It was at this time that his famous translations of the Psalms appeared. The merit of these has been sometimes denied, it is, however, considerable, and the powerful influence which the book exercised on contemporaries is not denied by anyone. The great persons of the court chose different pieces, each as his or her favourite. They were sung in court and city, and they are said, with exaggeration doubtless, but still with a basis of truth, to have done more than anything else to advance the cause of the Reformation in France. Indeed, the vernacular prose translations of the Scriptures were in that country of little merit or power, and the form of poetry was still preferred to prose, even for the most incongruous subjects. At the same time Marot engaged in a curious literary quarrel characteristic of the time, with a bad poet named Sagon, who represented the reactionary Sorbonne.
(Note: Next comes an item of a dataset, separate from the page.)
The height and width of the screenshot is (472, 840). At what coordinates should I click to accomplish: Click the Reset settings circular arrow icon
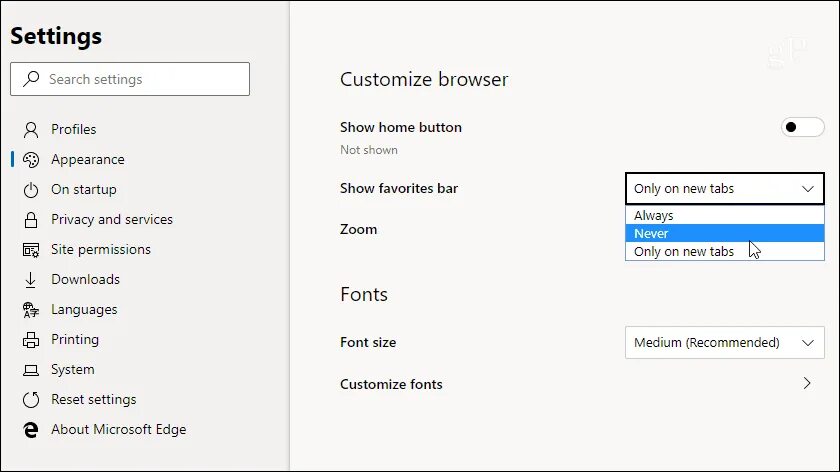(x=31, y=400)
Half the verse-writers of France ranged themselves among the Marotiques or the Sagontiques, and a great deal of versified abuse was exchanged. The victory, as far as wit was concerned, naturally rested with Marot, but his biographers are probably not fanciful in supposing that a certain amount of odium was created against him by the squabble, and that, as in Dolet's case, his subsequent misfortunes were not altogether unconnected with a too little governed tongue and pen.
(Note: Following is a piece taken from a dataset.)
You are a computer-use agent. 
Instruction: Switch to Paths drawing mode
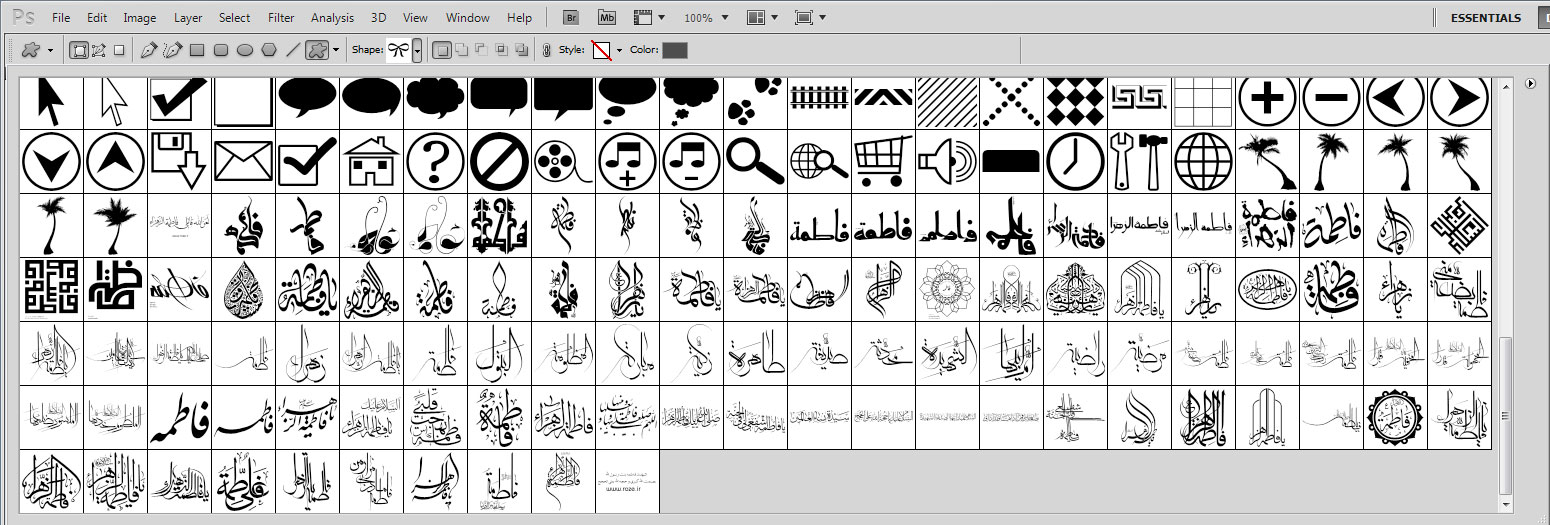[x=99, y=49]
The publication of the Psalms gave the Sorbonne a handle, and the book was condemned by that body. In 1543 it was evident that he could not rely on the protection of Francis. Marot accordingly fied to Geneva; but the stars were now decidedly against him. He had, like most of his friends, been at least as much of a freethinker as of a Protestant, and this was fatal to his reputation in the austere city of Calvin. He had again to fly, and made his way into Piedmont, and he died at Turin in the autumn of 1544.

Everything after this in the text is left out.